Copy the rows starting at the line containing "Where should I click to: Open facuxlr10" and ending at the line containing "View details of", swapping "drag handle" for "grip handle" and leaving everything else unchanged.

## begin Provided records

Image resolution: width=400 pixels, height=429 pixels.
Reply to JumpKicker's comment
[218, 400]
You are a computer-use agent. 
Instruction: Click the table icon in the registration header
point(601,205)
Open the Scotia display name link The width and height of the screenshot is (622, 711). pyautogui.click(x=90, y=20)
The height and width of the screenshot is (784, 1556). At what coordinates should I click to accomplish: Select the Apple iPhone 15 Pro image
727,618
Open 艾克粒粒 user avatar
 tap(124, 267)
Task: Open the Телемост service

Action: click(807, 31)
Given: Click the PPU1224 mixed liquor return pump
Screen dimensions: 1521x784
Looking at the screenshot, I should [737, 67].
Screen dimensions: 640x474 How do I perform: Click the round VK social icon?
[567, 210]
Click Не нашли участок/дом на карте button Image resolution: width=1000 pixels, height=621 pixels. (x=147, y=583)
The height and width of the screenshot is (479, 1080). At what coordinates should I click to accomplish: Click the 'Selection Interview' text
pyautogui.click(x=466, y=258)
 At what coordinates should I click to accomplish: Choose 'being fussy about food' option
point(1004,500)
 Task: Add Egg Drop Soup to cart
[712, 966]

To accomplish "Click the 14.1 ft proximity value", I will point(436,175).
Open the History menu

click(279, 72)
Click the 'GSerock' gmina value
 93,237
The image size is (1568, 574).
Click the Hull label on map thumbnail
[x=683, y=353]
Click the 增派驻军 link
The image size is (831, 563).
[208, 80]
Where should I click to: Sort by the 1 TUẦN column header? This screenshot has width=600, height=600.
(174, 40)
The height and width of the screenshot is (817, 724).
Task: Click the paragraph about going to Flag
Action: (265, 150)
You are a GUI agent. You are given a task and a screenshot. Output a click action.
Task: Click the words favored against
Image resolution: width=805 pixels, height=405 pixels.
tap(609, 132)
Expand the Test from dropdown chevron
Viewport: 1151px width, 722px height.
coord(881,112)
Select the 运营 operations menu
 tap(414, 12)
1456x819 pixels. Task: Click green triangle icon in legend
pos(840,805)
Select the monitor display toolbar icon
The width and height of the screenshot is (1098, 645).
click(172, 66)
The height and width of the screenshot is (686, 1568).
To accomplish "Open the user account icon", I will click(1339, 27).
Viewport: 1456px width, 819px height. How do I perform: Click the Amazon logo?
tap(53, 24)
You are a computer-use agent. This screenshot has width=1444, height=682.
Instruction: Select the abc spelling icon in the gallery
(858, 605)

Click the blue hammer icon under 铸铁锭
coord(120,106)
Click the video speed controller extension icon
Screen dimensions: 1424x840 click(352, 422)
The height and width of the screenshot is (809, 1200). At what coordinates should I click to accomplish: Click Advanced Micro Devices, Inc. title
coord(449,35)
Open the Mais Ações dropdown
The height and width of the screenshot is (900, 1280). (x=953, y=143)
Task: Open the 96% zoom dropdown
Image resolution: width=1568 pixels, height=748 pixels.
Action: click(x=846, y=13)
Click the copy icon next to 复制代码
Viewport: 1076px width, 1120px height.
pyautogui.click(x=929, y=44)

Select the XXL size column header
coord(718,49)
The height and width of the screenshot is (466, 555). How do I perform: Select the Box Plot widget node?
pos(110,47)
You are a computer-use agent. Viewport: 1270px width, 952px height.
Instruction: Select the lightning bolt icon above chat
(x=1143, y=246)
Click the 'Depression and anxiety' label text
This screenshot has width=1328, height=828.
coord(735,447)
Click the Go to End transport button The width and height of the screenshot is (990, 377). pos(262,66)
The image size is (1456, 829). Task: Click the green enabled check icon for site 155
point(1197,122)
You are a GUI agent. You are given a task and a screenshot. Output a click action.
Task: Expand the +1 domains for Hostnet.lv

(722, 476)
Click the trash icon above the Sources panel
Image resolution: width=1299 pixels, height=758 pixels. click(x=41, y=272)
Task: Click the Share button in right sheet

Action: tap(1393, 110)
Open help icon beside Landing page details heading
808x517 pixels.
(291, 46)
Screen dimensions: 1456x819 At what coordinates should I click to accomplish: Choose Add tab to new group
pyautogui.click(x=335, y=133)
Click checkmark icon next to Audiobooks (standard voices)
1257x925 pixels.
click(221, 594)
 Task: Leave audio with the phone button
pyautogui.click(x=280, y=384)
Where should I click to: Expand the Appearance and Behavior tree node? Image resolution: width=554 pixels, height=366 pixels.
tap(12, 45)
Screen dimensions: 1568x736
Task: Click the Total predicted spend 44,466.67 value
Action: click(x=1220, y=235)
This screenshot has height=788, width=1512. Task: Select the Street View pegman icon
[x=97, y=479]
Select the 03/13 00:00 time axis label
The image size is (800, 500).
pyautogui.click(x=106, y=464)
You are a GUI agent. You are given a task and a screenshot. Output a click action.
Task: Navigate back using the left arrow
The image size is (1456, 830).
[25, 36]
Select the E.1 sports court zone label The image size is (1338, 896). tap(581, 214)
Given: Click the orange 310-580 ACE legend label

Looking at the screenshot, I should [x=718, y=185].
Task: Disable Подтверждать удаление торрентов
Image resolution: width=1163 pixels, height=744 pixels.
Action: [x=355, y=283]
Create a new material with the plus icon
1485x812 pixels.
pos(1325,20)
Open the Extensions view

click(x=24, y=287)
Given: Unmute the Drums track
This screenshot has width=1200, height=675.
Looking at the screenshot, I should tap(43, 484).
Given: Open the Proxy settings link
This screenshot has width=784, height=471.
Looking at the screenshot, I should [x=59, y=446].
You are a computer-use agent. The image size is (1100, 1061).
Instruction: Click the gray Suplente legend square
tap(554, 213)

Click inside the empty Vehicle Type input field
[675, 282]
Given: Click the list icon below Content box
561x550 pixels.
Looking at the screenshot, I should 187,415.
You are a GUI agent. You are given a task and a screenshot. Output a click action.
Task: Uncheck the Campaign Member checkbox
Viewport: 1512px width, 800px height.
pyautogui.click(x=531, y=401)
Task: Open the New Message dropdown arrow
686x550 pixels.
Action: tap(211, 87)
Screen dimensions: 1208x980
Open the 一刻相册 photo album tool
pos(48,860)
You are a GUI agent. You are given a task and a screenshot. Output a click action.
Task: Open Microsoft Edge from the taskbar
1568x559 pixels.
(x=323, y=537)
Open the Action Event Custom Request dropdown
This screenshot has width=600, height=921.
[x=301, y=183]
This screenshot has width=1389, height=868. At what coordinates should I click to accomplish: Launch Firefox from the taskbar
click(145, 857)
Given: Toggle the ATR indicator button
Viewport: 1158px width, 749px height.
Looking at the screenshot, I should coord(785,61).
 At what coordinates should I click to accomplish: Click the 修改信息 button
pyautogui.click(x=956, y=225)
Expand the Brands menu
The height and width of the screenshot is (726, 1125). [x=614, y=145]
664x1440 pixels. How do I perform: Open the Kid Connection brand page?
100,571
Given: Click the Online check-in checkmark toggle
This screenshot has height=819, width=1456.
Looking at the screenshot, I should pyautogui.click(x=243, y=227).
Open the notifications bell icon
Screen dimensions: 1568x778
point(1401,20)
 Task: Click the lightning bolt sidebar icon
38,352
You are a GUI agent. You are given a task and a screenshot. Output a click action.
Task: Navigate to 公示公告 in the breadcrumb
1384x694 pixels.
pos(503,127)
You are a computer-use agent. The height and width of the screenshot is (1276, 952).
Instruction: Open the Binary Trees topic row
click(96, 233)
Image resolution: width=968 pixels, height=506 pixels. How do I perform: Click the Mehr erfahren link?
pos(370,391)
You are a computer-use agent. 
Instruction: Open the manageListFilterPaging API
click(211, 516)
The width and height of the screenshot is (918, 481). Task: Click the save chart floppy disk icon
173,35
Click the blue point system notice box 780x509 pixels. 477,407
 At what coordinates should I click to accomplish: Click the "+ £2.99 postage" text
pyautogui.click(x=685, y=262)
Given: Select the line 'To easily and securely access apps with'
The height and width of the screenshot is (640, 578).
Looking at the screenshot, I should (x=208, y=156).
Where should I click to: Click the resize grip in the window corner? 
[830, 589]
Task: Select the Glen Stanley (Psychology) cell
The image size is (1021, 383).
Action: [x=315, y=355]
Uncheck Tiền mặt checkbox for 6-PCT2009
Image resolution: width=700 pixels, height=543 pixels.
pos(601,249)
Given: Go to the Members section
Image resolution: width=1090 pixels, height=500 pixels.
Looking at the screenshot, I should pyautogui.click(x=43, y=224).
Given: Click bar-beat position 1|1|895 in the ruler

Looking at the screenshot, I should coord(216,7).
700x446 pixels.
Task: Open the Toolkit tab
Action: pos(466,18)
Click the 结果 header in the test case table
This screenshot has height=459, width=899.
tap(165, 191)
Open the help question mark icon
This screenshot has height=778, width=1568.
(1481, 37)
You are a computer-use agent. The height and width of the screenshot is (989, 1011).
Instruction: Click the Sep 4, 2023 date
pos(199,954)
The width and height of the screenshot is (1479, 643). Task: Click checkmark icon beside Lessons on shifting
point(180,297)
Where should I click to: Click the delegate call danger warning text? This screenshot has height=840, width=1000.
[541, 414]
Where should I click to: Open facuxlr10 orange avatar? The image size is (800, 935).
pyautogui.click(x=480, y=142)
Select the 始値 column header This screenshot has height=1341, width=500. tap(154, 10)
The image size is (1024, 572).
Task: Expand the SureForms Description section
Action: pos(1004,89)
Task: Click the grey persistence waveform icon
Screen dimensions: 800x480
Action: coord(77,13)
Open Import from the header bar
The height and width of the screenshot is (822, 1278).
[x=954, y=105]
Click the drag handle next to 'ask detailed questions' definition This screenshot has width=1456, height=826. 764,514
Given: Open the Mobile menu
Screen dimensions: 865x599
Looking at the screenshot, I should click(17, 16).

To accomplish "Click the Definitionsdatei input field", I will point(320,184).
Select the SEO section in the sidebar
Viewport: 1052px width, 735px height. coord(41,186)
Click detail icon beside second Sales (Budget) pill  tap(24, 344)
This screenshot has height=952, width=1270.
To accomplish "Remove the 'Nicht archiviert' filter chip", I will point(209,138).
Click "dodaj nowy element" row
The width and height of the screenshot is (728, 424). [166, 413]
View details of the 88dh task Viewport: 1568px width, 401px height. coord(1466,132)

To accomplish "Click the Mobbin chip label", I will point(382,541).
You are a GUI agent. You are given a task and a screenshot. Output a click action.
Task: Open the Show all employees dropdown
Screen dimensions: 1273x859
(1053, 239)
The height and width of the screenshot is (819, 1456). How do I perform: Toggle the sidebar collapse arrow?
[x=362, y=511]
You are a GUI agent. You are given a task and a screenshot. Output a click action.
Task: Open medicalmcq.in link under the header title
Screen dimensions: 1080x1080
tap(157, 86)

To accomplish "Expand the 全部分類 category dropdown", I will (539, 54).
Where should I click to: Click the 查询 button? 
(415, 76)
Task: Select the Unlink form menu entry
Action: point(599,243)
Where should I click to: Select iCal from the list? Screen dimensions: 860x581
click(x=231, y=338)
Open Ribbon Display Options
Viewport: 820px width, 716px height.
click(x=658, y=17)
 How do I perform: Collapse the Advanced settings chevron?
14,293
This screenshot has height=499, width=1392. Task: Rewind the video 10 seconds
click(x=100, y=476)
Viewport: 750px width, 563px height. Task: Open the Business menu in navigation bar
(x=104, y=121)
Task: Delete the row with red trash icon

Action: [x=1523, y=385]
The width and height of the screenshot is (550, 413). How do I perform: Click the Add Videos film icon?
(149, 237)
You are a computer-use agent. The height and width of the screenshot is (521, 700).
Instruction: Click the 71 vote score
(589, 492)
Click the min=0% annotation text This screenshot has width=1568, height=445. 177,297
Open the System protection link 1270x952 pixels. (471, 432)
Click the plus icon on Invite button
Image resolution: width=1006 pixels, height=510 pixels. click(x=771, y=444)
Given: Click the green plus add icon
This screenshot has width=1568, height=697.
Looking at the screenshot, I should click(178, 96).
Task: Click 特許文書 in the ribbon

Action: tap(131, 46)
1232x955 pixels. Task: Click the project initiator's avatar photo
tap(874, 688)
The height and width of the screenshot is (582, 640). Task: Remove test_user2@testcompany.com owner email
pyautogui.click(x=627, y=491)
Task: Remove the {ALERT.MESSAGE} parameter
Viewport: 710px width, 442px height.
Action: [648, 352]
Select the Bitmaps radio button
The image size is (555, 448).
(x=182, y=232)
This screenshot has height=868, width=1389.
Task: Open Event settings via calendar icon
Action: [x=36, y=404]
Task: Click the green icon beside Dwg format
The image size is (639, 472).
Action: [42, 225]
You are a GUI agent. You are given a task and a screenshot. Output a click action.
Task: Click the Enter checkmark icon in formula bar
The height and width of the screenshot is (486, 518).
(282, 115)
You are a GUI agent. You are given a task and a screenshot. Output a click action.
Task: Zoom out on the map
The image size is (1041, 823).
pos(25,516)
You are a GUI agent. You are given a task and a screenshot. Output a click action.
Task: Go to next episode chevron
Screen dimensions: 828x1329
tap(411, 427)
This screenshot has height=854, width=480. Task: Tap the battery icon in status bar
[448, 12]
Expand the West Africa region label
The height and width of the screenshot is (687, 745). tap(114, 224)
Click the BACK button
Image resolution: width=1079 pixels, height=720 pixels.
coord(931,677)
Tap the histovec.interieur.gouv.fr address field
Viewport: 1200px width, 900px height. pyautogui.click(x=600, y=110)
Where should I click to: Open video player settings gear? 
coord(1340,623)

## end Provided records

→ **Exercise answer**
Where should I click to: Open facuxlr10 orange avatar? The image size is (800, 935).
pyautogui.click(x=480, y=142)
Select the 始値 column header This screenshot has height=1341, width=500. tap(154, 10)
The image size is (1024, 572).
Task: Expand the SureForms Description section
Action: pos(1004,89)
Task: Click the grey persistence waveform icon
Screen dimensions: 800x480
Action: coord(77,13)
Open Import from the header bar
The height and width of the screenshot is (822, 1278).
[x=954, y=105]
Click the grip handle next to 'ask detailed questions' definition This screenshot has width=1456, height=826. 764,514
Given: Open the Mobile menu
Screen dimensions: 865x599
Looking at the screenshot, I should click(17, 16).

To accomplish "Click the Definitionsdatei input field", I will point(320,184).
Select the SEO section in the sidebar
Viewport: 1052px width, 735px height. coord(41,186)
Click detail icon beside second Sales (Budget) pill  tap(24, 344)
This screenshot has height=952, width=1270.
To accomplish "Remove the 'Nicht archiviert' filter chip", I will point(209,138).
Click "dodaj nowy element" row
The width and height of the screenshot is (728, 424). [166, 413]
View details of the 88dh task Viewport: 1568px width, 401px height. coord(1466,132)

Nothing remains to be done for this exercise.